Electronic – Power microcontroller from super capacitor

capacitormicrocontrollerpower supply

I have a uC that works with 1.8V up to 3.3V. Current consumption is at about 20uA in sleep mode and about 12 mA in active state. The uC will enter active state for about 100 ms every minute.

So I am trying to power this from a Vishay super cap: 15F at 2.8 volts with an ESR of 1.2O at 1kHz.

Math says I can pull about 4.10 mA from this cap before its voltage drops to 1.8 volts, at which point the micro will shut down.

So.. the question: am I missing something? Should I add a small electrolytic between the super cap and the micro? A small zener to limit eventual (possible?) spikes in voltage? Should I add a buck boost converter to get a bit more out of the capacitor?

Also.. if I disable brownout detection on the microcontroller, maybe I can pull something like 10% more charge from the capacitor?

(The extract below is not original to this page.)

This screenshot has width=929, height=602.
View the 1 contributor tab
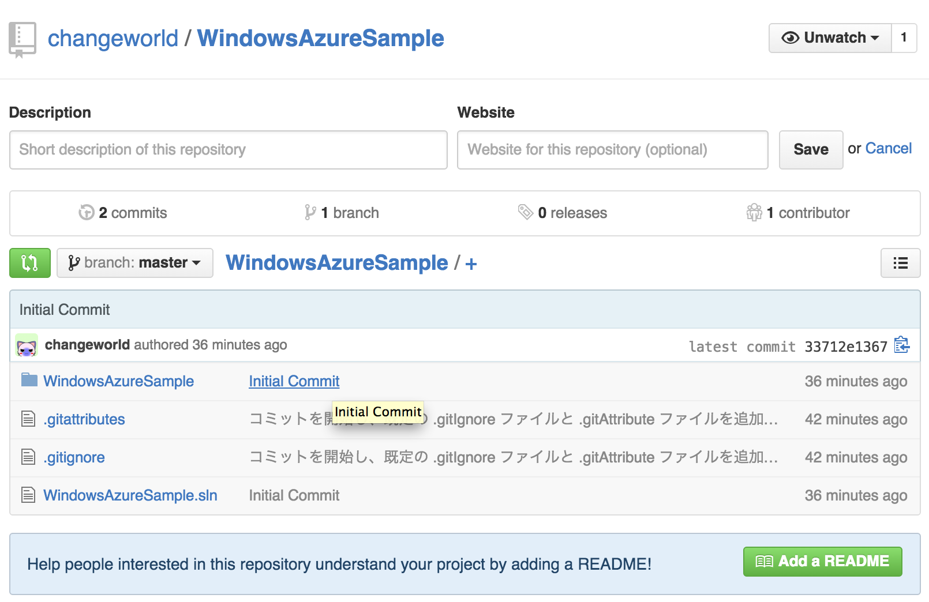pos(798,213)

I can implement error checking in case the micro outputs gibberish, which usually happens in low voltage scenarios with brownout detection disabled.

Best Answer

From your parameters, your supercap would discharge in 1848 seconds to 1.8v under a constant 12mA draw.

$$Bt(seconds) = C(Vcapmax - Vcapmin) / Imax$$

If it's only active for 100ms every minute it has a duty cycle of:

$$100ms / 60000ms = 0.0016667%$$

It would last ~1.1 million minutes, or about two years. That is excluding the sleep mode draw however. At 20uA, interestingly enough your total active mode power consumption would be about the same as your total sleep mode power consumption, so we can easily estimate that including the sleep mode (which will be 99.84443% of the total time), your device will last for about a year from fully charged to 1.8v. You could extend this quite a bit by adding a high efficiency buck-boost, provided you don't add too many losses with it. Some modern boost converters can yield 1.8v out from as low as 0.25v in.